Gargy the gargoyle (this is what his virtual girlfriend calls him now. Ugh), for those of you who were wondering, is feeling better and we're back at full production levels. Gargoyle Flu seems to pass after ten days of slime spewing, so we've advanced the knowledge of the world's reptile epidemiologists.
Unfortunately, the tarps didn't hold and my hardwood floors now have a lovely layer of caked-on gunk. Given that I'm not the type of guy who enjoys vacuuming, dusting, mopping, scrubbing or, really, cleaning activities of any type, I decided to use some of our rope revenues on a professional.
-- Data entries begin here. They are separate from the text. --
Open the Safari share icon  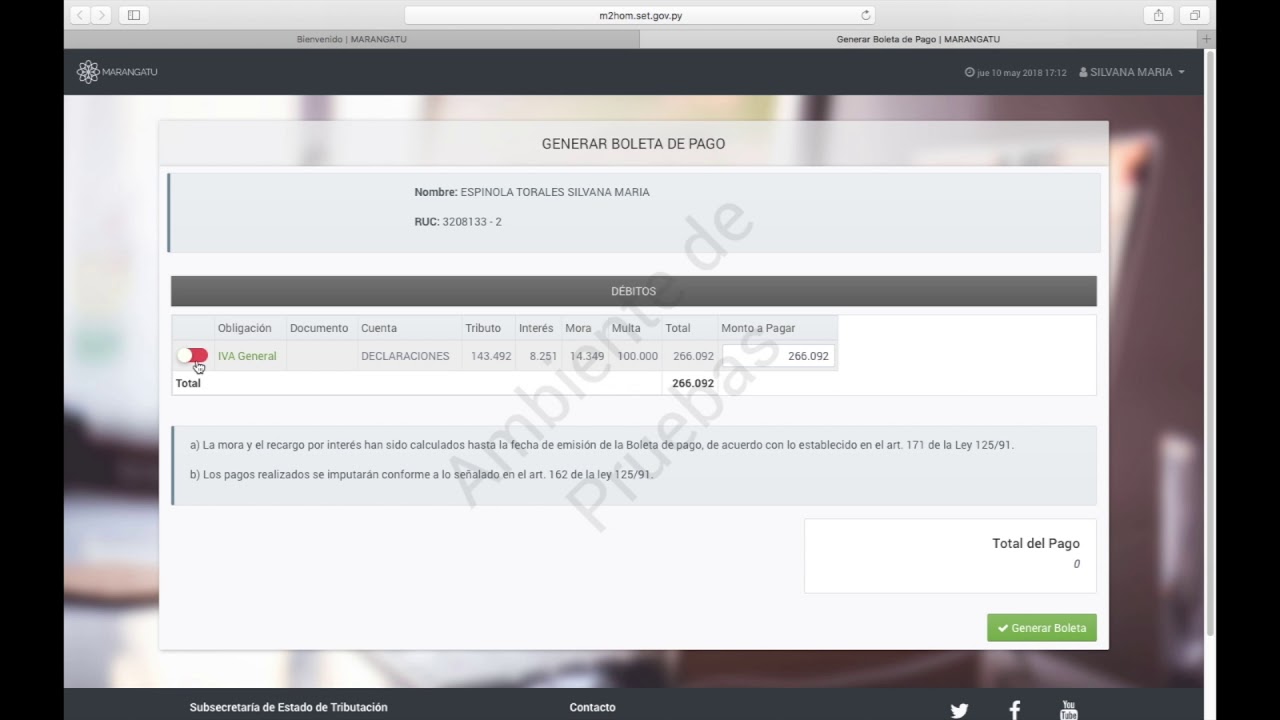pyautogui.click(x=1158, y=15)
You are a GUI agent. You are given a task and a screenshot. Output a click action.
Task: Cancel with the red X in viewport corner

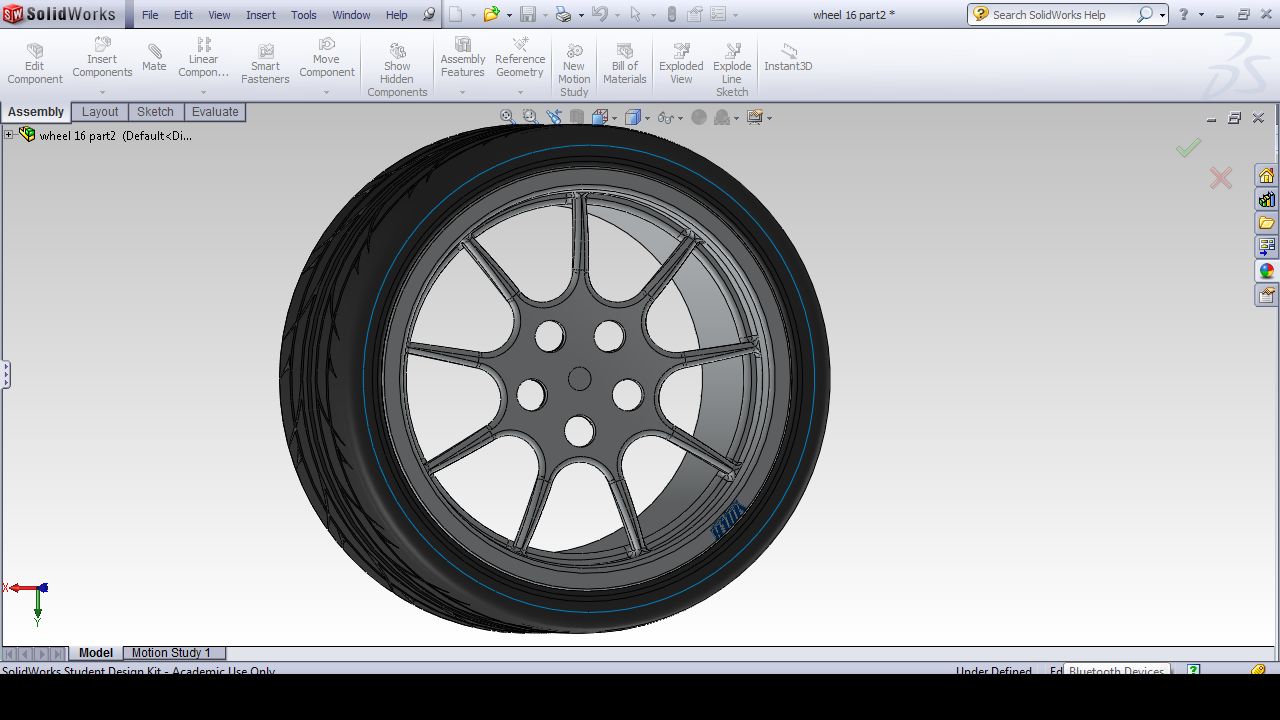click(x=1220, y=179)
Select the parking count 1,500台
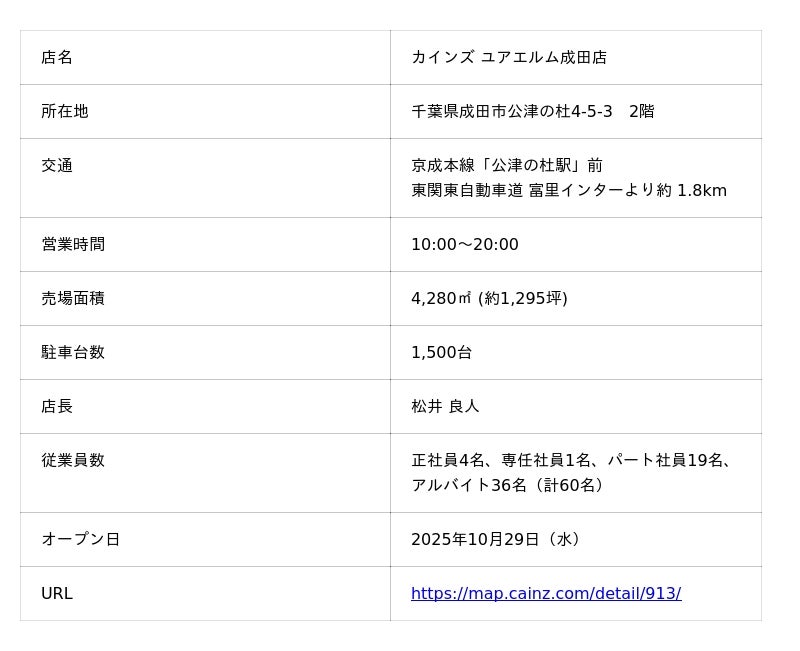800x651 pixels. 441,352
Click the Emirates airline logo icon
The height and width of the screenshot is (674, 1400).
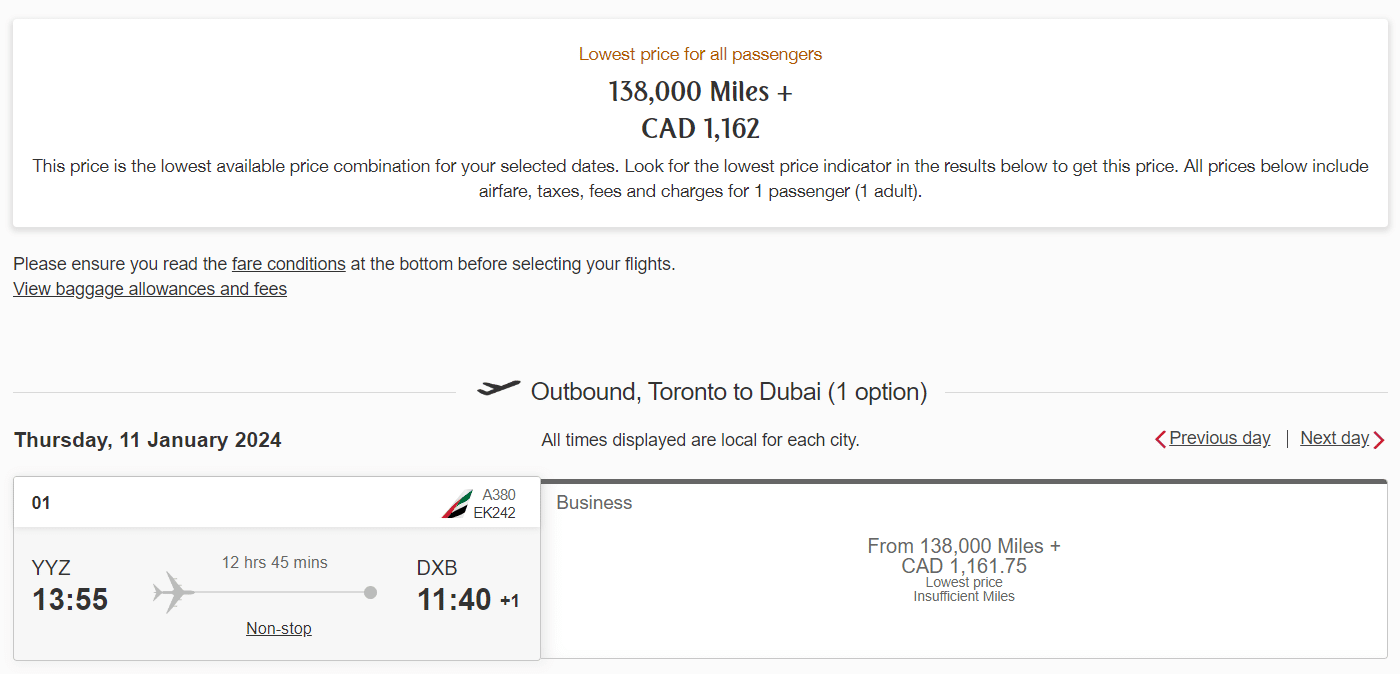click(457, 504)
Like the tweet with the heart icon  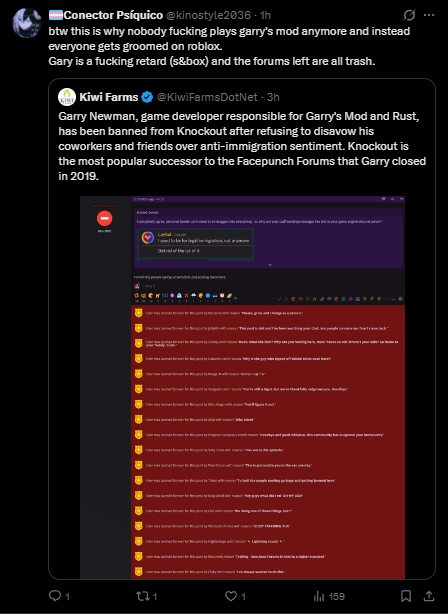(x=231, y=596)
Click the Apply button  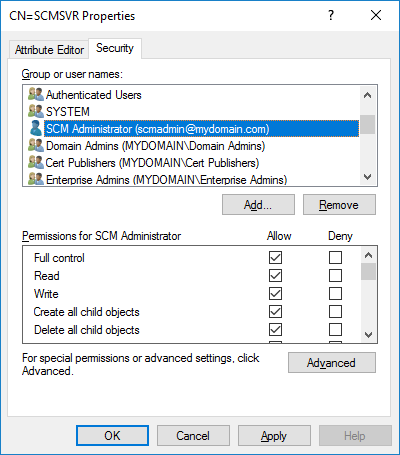[274, 436]
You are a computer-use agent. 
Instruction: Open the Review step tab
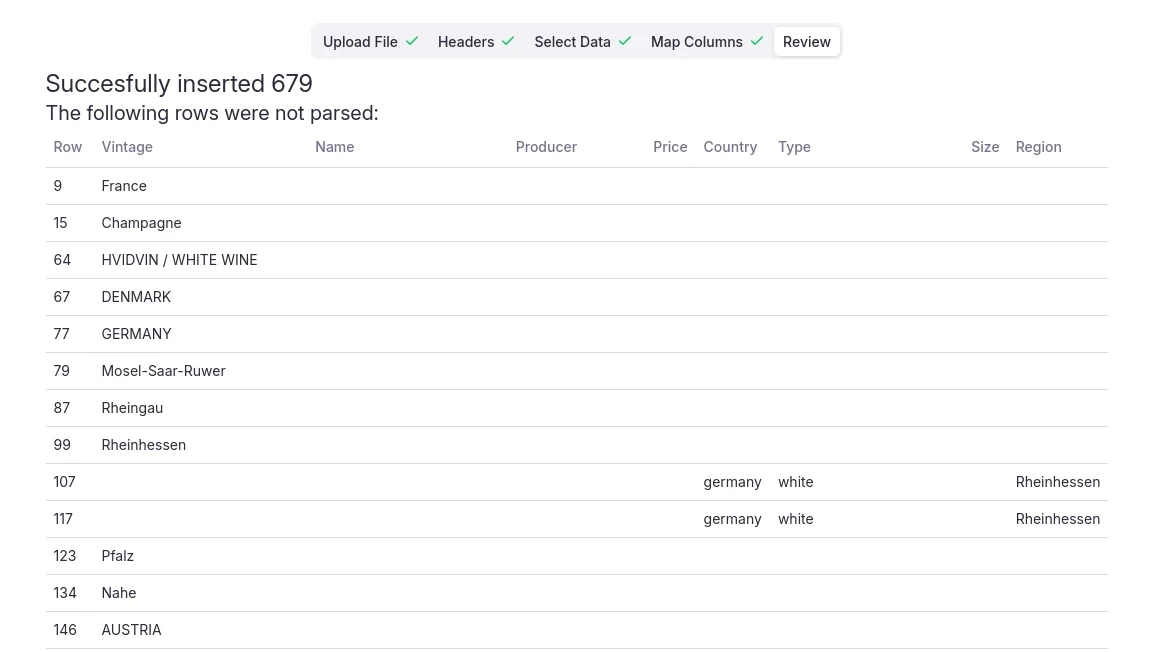tap(806, 41)
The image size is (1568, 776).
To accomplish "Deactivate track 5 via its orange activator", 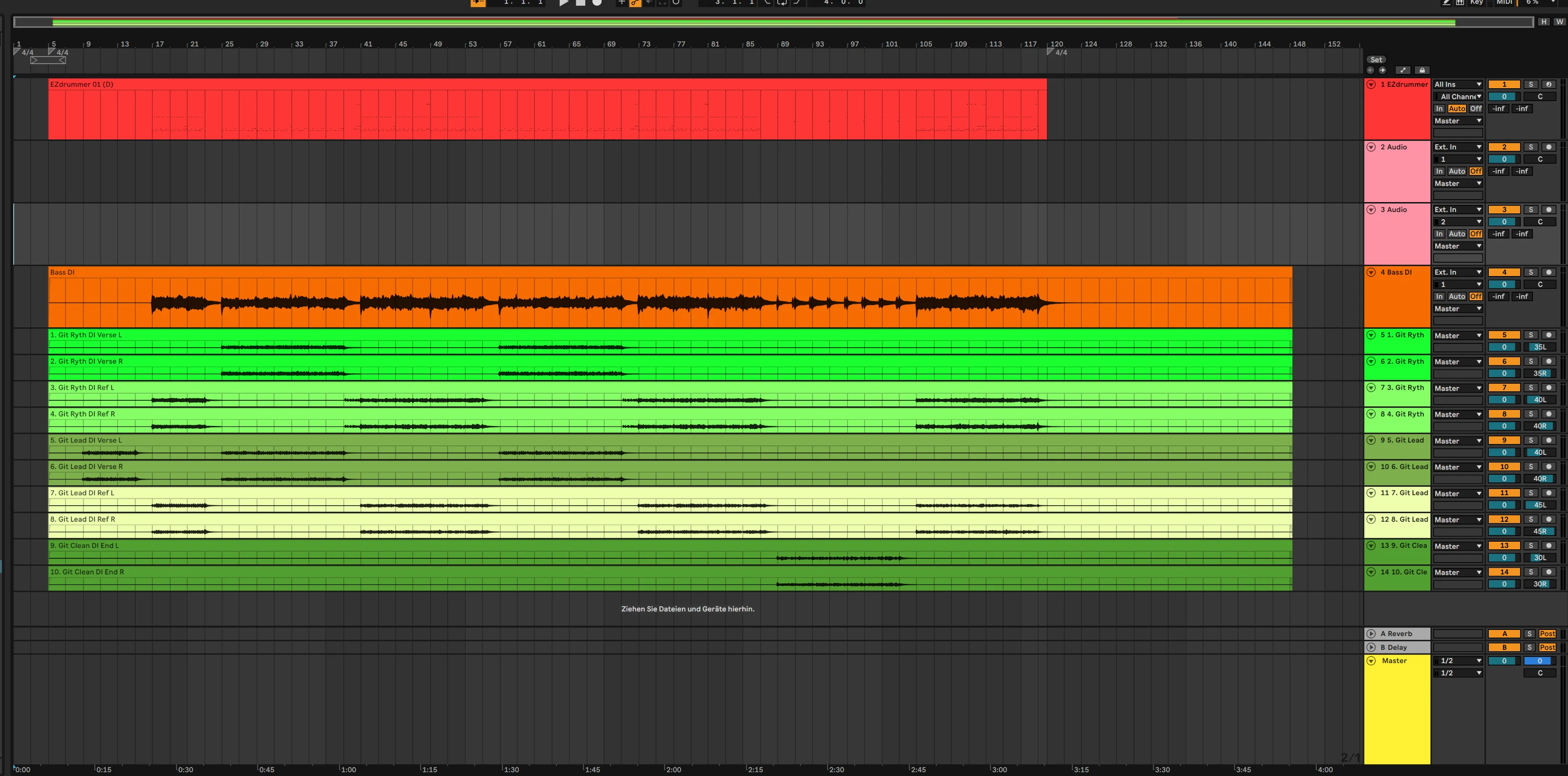I will 1504,335.
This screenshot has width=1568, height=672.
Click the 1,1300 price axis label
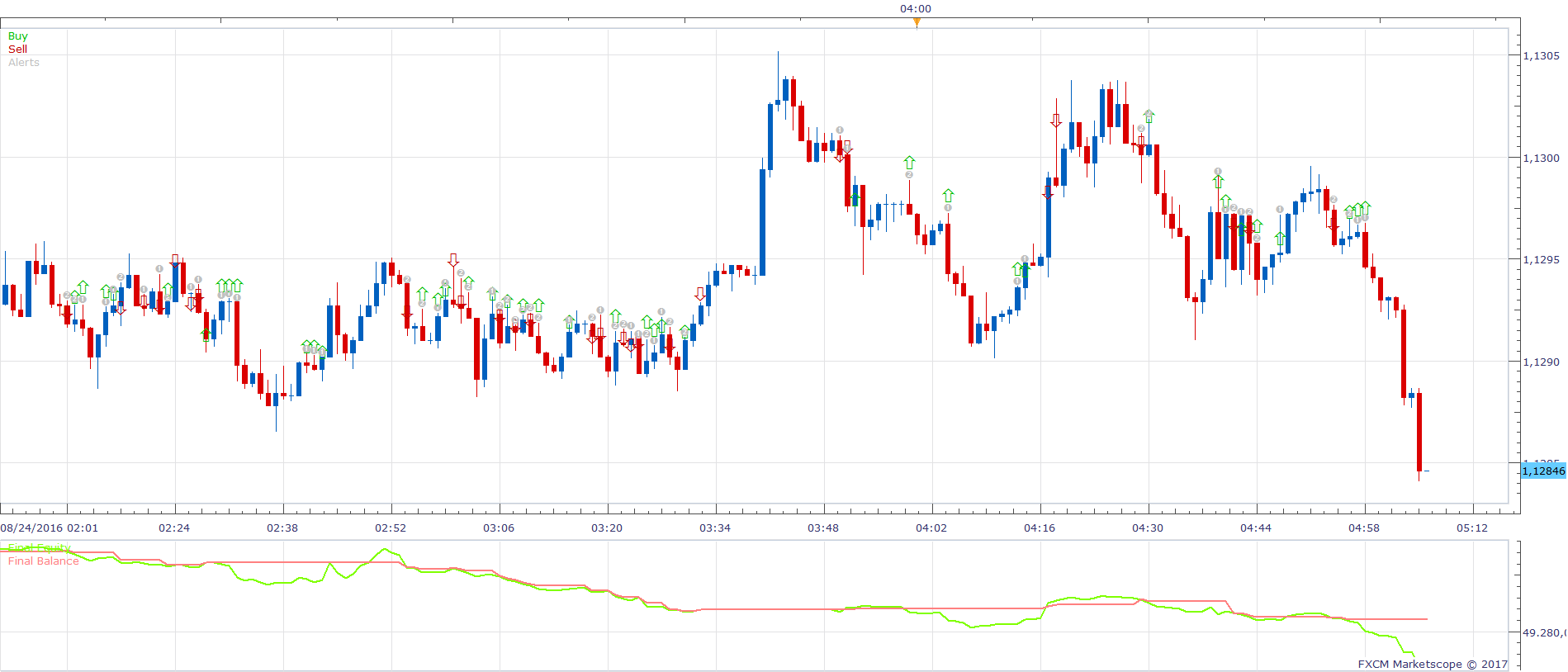1541,158
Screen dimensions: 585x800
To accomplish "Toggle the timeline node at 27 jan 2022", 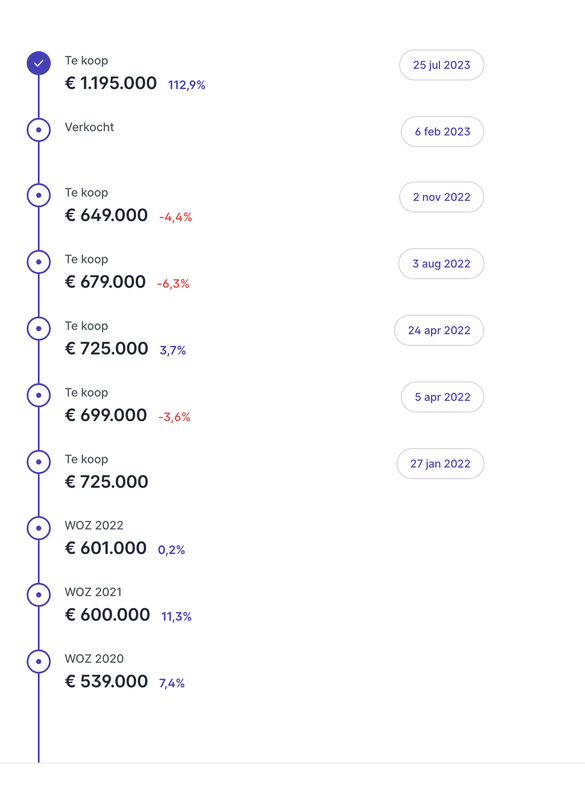I will (x=38, y=461).
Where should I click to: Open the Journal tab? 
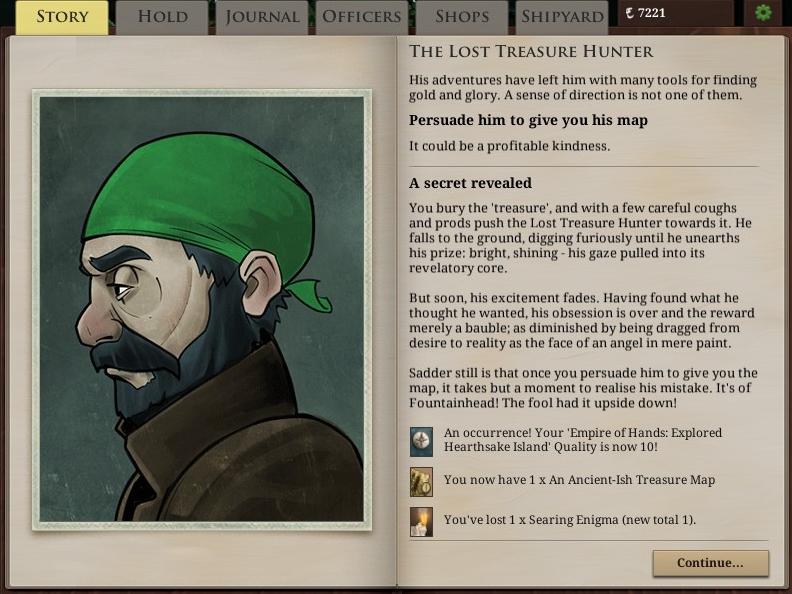(x=262, y=17)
My friend Chantal, a Chartered Accountant with whom I spent many a platonic study session back in my MBA days (yes, platonic. One wishes Plato had been an intercoursing mute instead of casting three millenia's worth of men into the pits of "friendship" with attractive bean-counters. Dammit), recommended her cleaning lady, whom I met yesterday.
Those of you who remember my attempted tryst from a couple months ago may be asking whether it is wise to have a human female come into a living space shared by a sexually ravenous Gargy. I had the same thought, I assure you. His cage seems to be structurally sound, we've upgraded his chains in the kitchen (half-inch thick U-bolts drilled into reinforced beams) and I've given him a pachyderm-grade shock collar (which immobilises him if he were to get away. When I tested it on him however, he kind of enjoyed the "tickling" so I have to keep the remote out of his reach for his own good). My main concern now is how the Lady will react to being home alone with a violently messy rope-making varmint.
She came by for the interview and was 20 minutes late. This bothered me on a couple of levels. Firstly, I'm a pathologically punctual person who has difficulty bearing others' disregard for my precious time (if I had a life, and therefore something productive to do with myself, I'm guessing this trait would be even worse). Secondly, I had shocked the little bastard five minutes ahead of her ETA in order to render him a little woozy (it takes him roughly five minutes to regain consciousness you see), and therefore less intimidating. By the time she arrived however, he was happily bouncing off the walls hoping to goad me into zapping him again (my herpetology-specialised veterinarian told me that I should be sparing in my use of elephant-dosed amperage on a sixty-pound beast. Though he said this through clenched teeth, as he had just been chomped by said beast and knew that he would be heading to the hospital immediately after our consultation to have a temporary colostomy bag installed in order to lower the risk of infection while his injuries healed).
The Cleaning Lady finally arrived, dragging an empty wheeled cart and she seemed to be lost in her own mind. Chantal had explained to her that I was "a little strange", but my strangeness was lost on her (as was the flightless winged child-like green fatherless creature who was mimicking electrocution spasms and laughing heartily just five feet away from her). I helped her take off her coat while she blathered on about the detergents I needed to purchase and her preferred decontamination implements. I apparently had found the idiot-savant of house cleaning, as she expertly examined the crusty floors and walls while ignoring the foot-long string of mucus that was escaping from her own right nostril.
In any case, I now have someone who wishes to illegally supplement her welfare income with meagre wages by scouring gargoyle waste. She even does windows. I'll have to buy Chantal breakfast to thank her (and, well, subtly stare at her chest, but that's a given).